If routes are required that depend on public IP addresses then these may need to be re-added every time CTDB moves public IP addresses. CTDB provides a 11.routing event script that processes a static-routes file in the CTDB configuration directory when required. The format of this file is:

 INTERFACE NETWORK/MASK GATEWAY

This adds a route to NETWORK/MASK using GATEWAY via INTERFACE.

For example:

 bond1 10.3.3.25/32 10.5.0.1
 bond1 10.3.3.0/24 10.5.0.254
 bond2 0.0.0.0/0 10.254.0.1

Will cause:

  • a host route to be added to IP address 10.3.3.25 via 10.5.0.1 on bond1
  • a network route to be added for prefix 10.3.3.0/24 via 10.0.254 on bond1
  • a default route to be added via 10.254.0.1 on bond2

Adding these routes may silently fail, depending on absence of available local addresses.

NAT gateway

If static IP addresses are not being used to guarantee connectivity to the public/client network then CTDB's NAT gateway feature can be used to assign a single extra NAT gateway public IP address. This IP address will be dynamically hosted on a NAT gateway master node selected by CTDB, depending on node states. The NAT gateway master node will be able to communicate directly via the NAT gateway public IP address. Other nodes will communicate via the NAT gateway master nodes.

This is implemented using the 11.natgw event script.

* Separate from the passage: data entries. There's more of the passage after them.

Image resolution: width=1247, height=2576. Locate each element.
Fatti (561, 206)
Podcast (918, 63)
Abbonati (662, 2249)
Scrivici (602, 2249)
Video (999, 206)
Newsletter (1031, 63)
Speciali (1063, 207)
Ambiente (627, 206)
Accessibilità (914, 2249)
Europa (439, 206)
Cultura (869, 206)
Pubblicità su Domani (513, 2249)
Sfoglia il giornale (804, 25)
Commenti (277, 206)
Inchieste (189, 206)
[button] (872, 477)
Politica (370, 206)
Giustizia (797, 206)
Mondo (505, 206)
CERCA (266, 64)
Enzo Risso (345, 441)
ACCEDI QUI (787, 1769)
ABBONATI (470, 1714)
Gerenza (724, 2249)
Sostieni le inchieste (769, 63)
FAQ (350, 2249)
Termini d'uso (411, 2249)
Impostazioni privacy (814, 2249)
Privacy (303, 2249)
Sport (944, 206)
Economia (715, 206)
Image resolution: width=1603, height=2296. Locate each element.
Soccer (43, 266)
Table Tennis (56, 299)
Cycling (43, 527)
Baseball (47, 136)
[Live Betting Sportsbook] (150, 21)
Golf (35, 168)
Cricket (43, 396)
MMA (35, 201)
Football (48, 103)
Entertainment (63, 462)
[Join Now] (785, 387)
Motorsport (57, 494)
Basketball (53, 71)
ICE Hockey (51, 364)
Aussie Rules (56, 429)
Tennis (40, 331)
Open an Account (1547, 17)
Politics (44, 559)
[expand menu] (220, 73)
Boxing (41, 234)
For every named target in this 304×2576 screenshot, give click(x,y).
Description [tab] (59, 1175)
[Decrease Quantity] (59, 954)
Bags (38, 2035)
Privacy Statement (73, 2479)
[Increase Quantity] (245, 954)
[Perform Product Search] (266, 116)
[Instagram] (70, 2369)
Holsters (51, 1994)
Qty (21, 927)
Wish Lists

See the NAT GATEWAY section in ctdb(7) for details.

Policy routing

Public IP addresses may be spread across several different networks (or VLANs) and it may not be possible to route packets from these public addresses via the system´s default route. Therefore, CTDB has support for policy routing via the 13.per_ip_routing event script. This allows routing to be specified for packets sourced from each public address. The routes are added and removed as CTDB moves public addresses between nodes.

See the POLICY ROUTING section in ctdb(7) for details.